*Work order*. For each entry below, copy the text exactly and leave out any picture.

Collection entries:
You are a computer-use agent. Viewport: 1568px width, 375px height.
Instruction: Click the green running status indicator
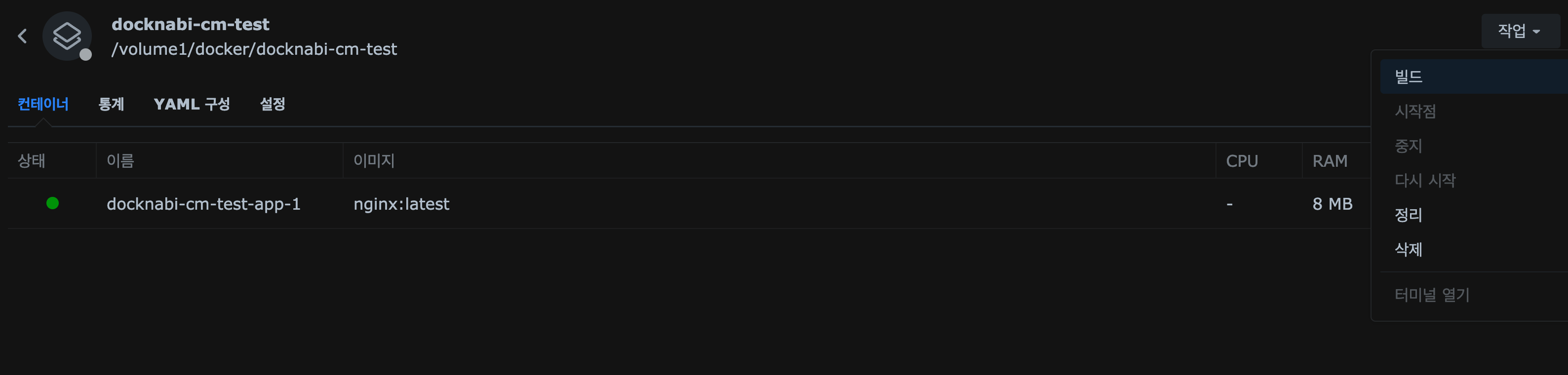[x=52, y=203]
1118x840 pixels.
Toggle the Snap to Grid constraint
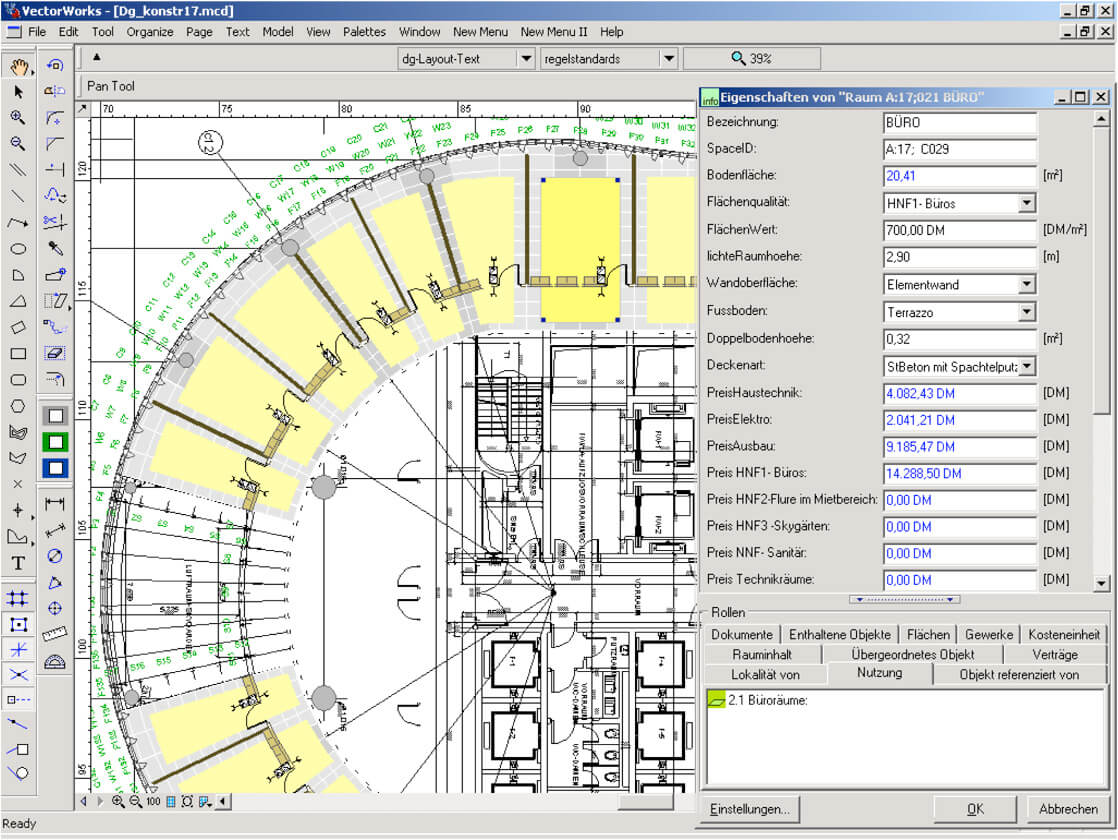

*Response for this exercise*.
You are a computer-use agent. Viewport: 1568px width, 375px height.
Instruction: Click the green running status indicator
[x=52, y=203]
1118x840 pixels.
Toggle the Snap to Grid constraint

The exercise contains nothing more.